:: TASK DESCRIPTION ::
Your response to the data below should hold nothing except the lines from the one containing "At what coordinates should I click to accomplish: Expand" down to the one containing "598x313 pixels.", reproduced exactly and without pictures.

(Saved entries)
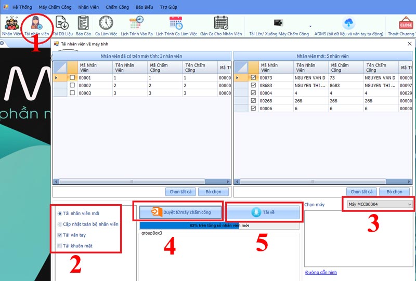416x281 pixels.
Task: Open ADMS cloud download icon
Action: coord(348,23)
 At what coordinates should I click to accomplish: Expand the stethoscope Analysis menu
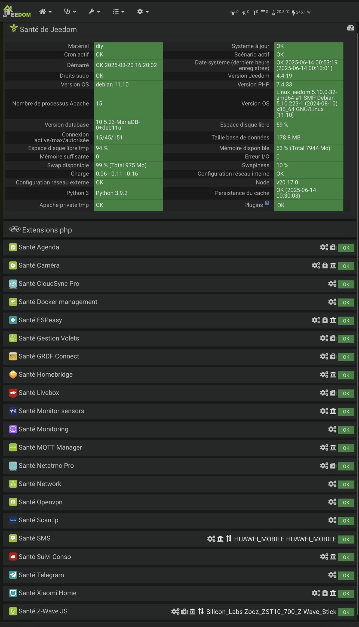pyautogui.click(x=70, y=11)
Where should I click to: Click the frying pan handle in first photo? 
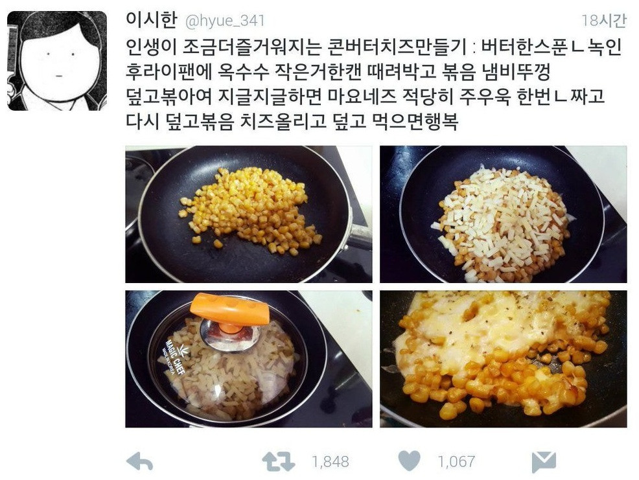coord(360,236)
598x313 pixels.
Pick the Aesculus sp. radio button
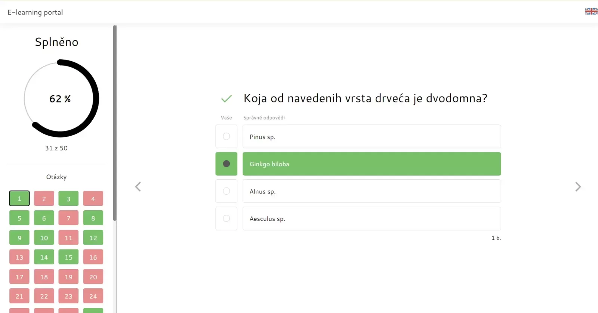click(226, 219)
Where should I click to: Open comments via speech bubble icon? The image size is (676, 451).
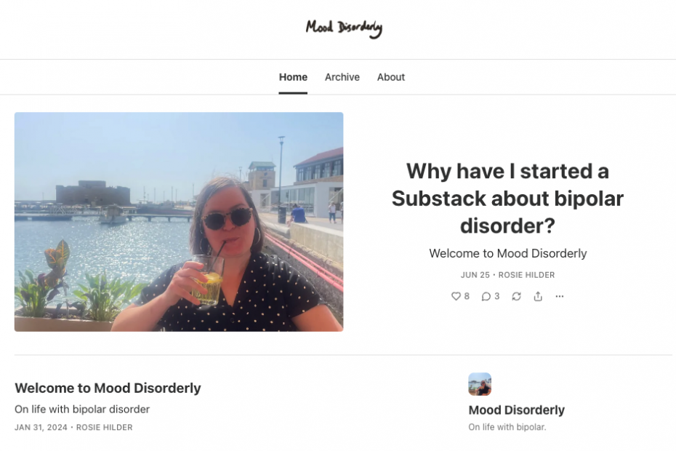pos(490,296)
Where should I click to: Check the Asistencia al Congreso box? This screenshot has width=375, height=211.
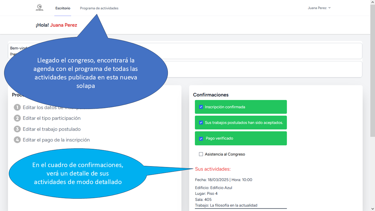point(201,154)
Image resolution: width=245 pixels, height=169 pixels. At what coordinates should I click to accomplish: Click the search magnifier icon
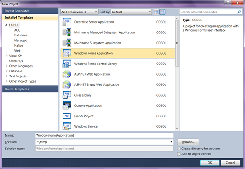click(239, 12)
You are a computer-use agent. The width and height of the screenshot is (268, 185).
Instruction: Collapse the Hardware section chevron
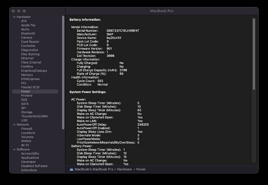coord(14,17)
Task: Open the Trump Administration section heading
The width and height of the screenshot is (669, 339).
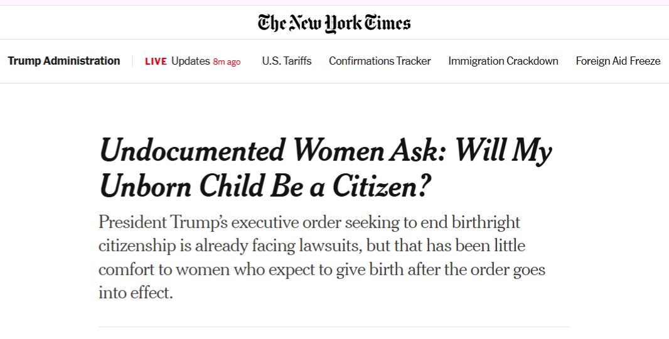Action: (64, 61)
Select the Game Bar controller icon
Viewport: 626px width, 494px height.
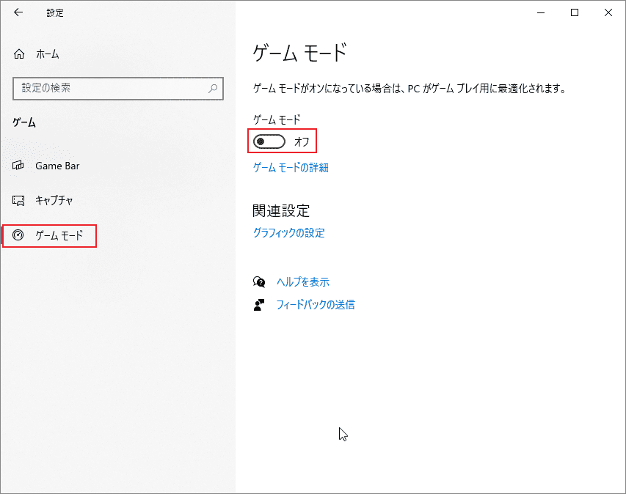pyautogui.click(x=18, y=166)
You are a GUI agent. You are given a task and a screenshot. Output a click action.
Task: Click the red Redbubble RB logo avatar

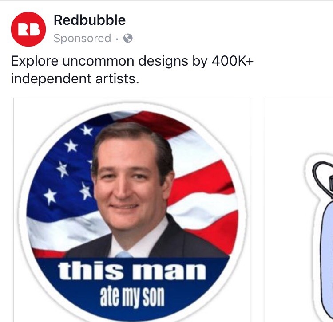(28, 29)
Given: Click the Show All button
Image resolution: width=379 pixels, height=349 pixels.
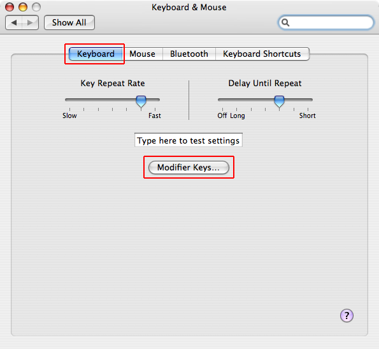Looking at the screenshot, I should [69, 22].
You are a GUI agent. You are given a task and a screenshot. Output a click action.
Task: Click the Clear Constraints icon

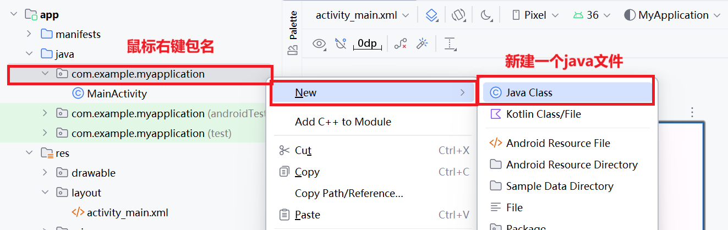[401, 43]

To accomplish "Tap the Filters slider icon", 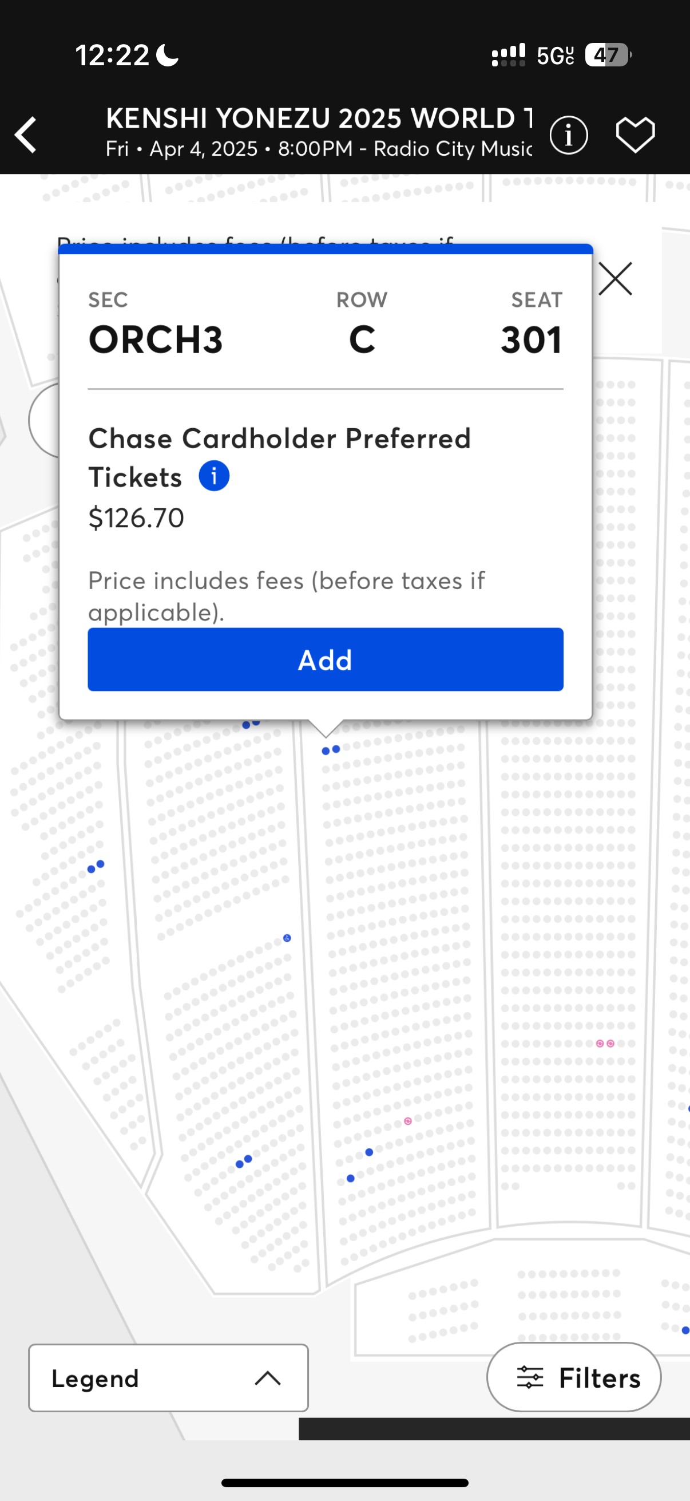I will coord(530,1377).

:: WRITTEN RESPONSE ::
 At what coordinates should I click to accomplish: Expand the stethoscope Analysis menu
pyautogui.click(x=70, y=11)
Where should I click to: Click the frying pan handle in first photo? 
coord(360,236)
598x313 pixels.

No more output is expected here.